A slight variation on my usual posts, but nevertheless, a place that I have recently visited and something which I would like to share.
Whether or not history is something that interests you, I believe that there are certain things which should never be forgotten and we should always be reminded of, no matter how long ago they happened or how distant those memories start to become. The World Wars are two such things, and on the 100th anniversary of the Battle of the Somme, 2016 became the year I finally got the chance to visit some of the WW1 battlegrounds in Northern France, something which I have wanted to do for as long as I can remember.
I won’t go into too much detail, as everyone’s experience and interest is different, and I don’t think photographs will ever do justice to the places themselves, but I will share some of them all the same and hope that you can get a feel for these incredible sites. If you ever get the chance to visit, please do, it is an experience like no other.
The countrysides of Northern France and Belgium are quite literally full of history. You need only drive 5 minutes before coming across a memorial, a graveyard or simply a vast expanse where bloody battles were fought. The Battle of the Somme lasted for just over 4 months and with over 1 million men killed or wounded, it is known as one of the bloodiest battles in human history.
We visited as many of these sites as we could in 2 days and only wished we had been able to stay another week. The memories of the soldiers who gave their lives have been beautifully preserved and the War Graves Commission have done an incredible job in ensuring that the name of every single soldier who died is carefully engraved and remembered, even those who were never found.

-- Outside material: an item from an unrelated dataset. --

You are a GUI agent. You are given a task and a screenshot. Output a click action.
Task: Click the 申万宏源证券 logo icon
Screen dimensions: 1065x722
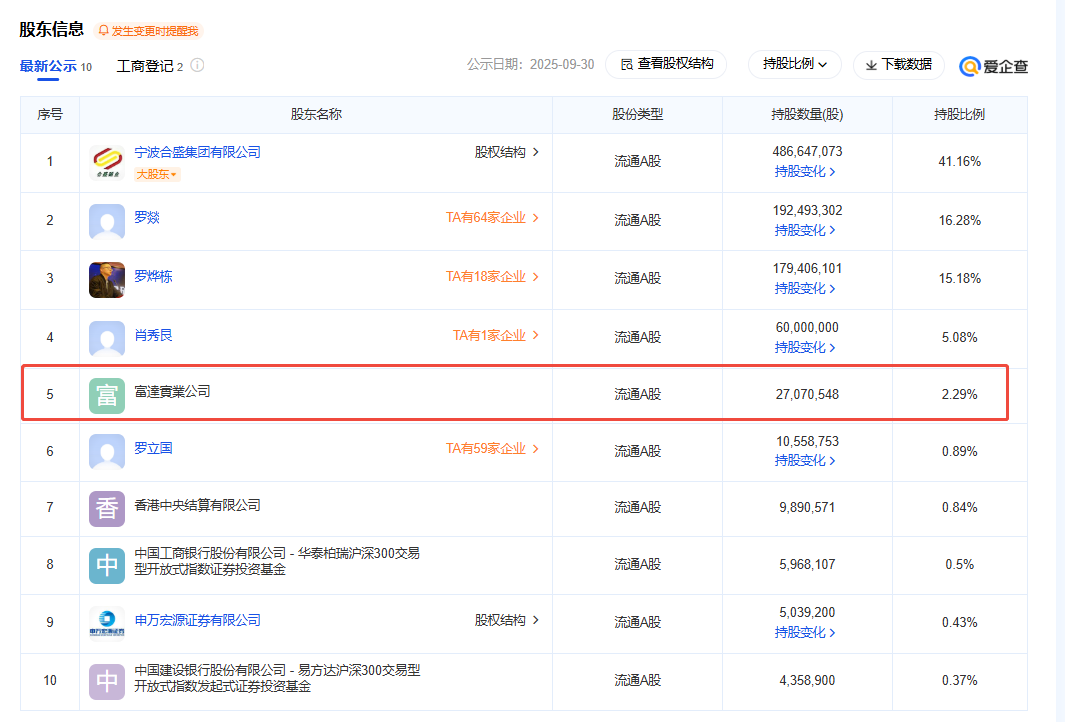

The standout place for us, and the place that will stay in my memory forever are the preserved trenches in the Beaumont Hamel memorial park. The site has been preserved by the Canadian Government to commemorate all the Newfoundlanders who fought in the First World War, and must be seen to be believed. The original trenches are still there, complete with the remains of the barbed wire fences where the soldiers went over the top. Visitors pass the British front line and walk across no-mans-land to reach the trenches where the German front line stood exactly 100 years ago. Perhaps for some this means nothing, or perhaps as part of a noisy guided tour group in August, some of the atmosphere is lost, but on a freezing new year’s eve we found ourselves to be the only visitors walking through this eerie landscape, and looking across no-mans-land in the perfect silence brought tears to our eyes imagining what had happened here.
60,000 men died on the first day of the Somme, some just teenagers. I hope that people will always visit the Somme, as what happened here should never be forgotten.